Dataset records:
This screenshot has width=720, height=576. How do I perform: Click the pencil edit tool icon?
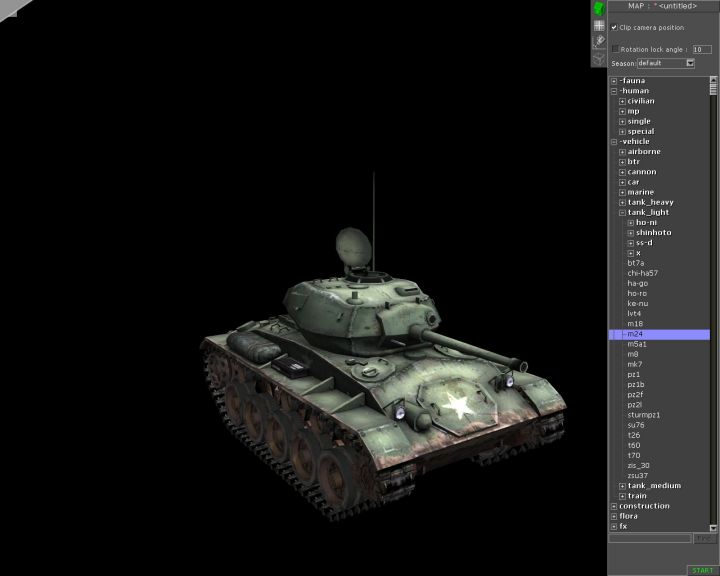tap(599, 41)

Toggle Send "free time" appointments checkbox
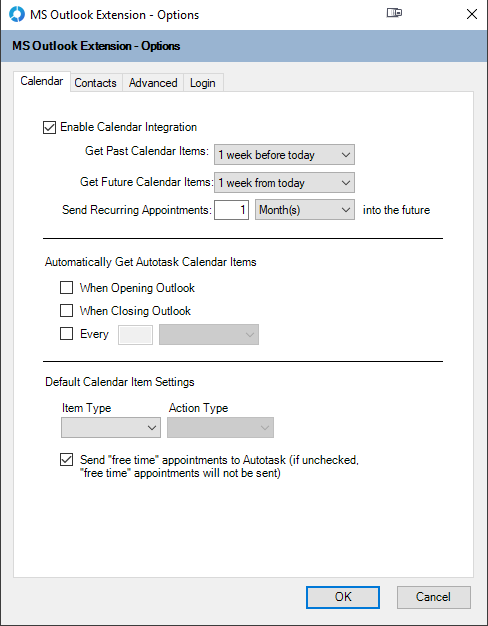click(66, 460)
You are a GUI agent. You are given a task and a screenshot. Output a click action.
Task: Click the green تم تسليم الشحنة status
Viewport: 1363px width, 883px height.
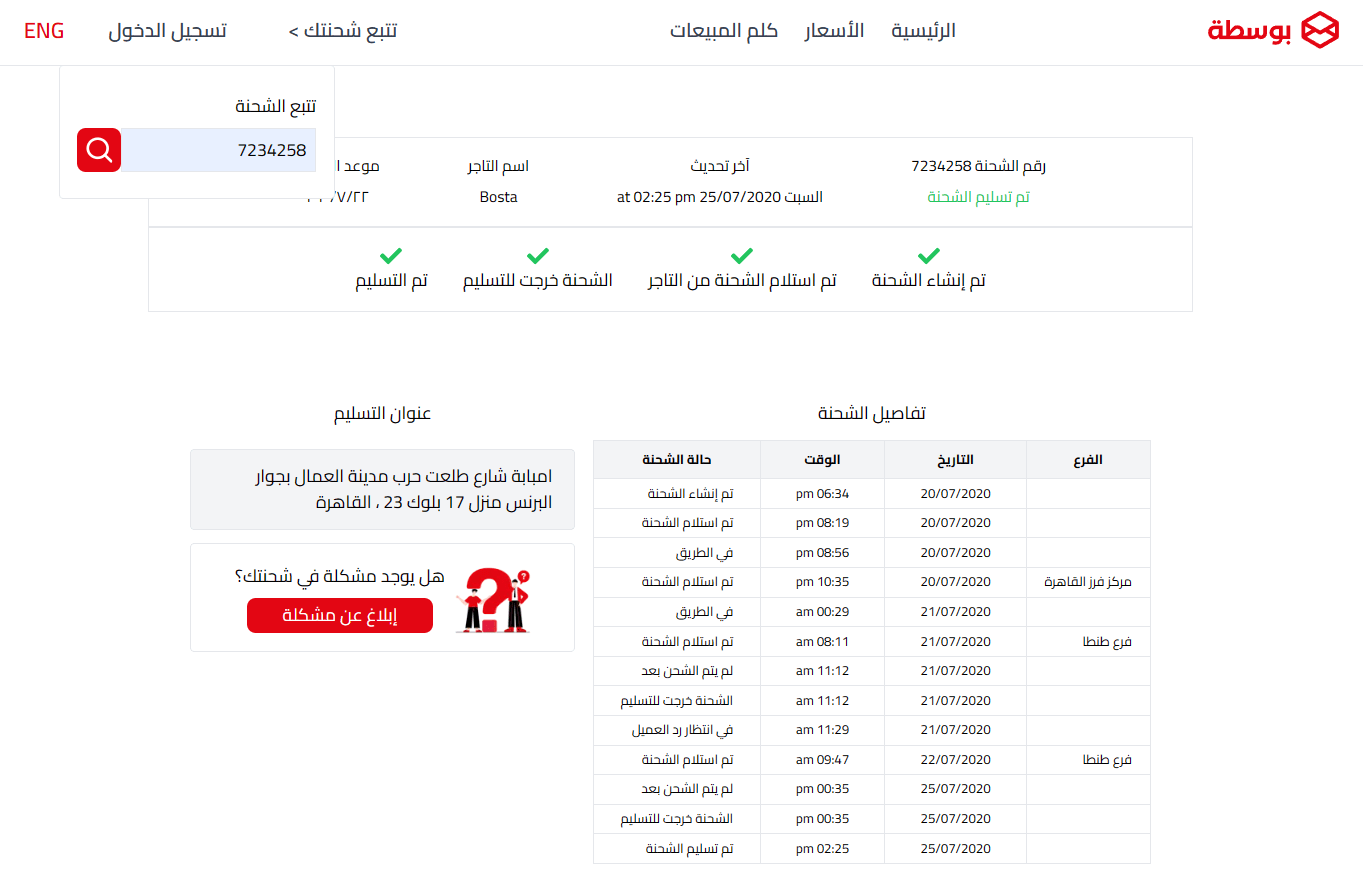click(x=978, y=197)
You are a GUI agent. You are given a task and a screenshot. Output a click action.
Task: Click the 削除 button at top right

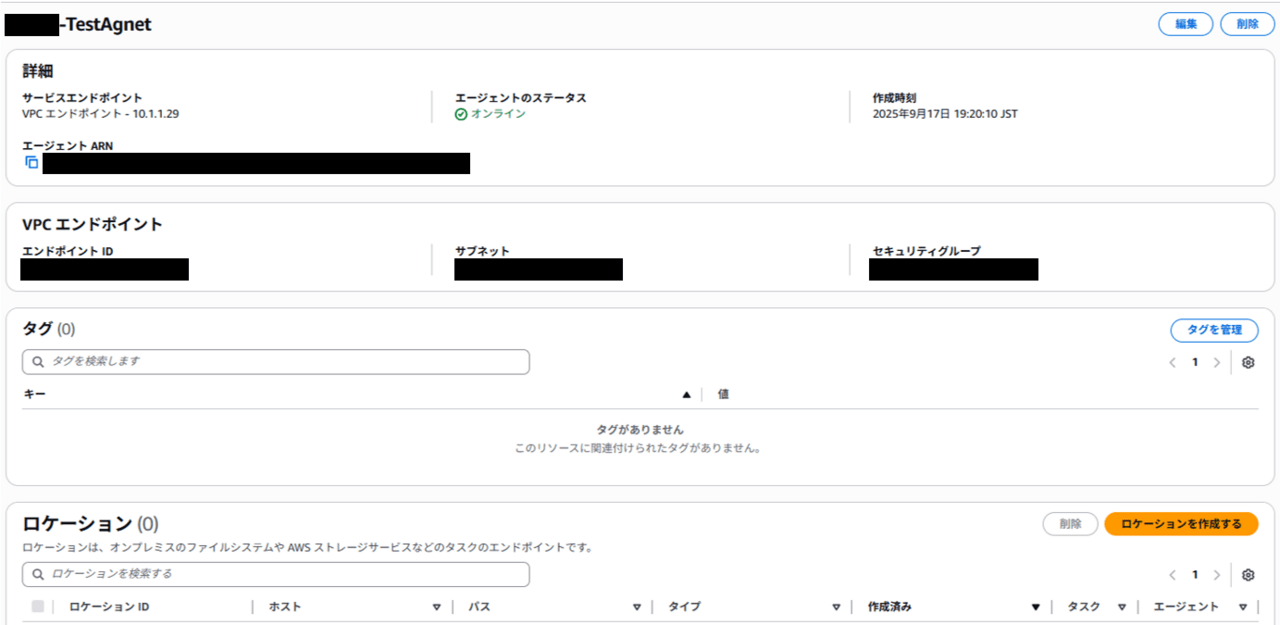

- _Task item_
Set down exactly, with no additions, each line from the line that includes "Task: Click the green تم تسليم الشحنة status" to the final line of the entries above; leave pictures out.

- _Written answer_
Task: Click the green تم تسليم الشحنة status
Viewport: 1363px width, 883px height.
click(x=978, y=197)
You are a GUI agent. You are given a task and a screenshot. Output a click action.
Task: Click the 削除 button at top right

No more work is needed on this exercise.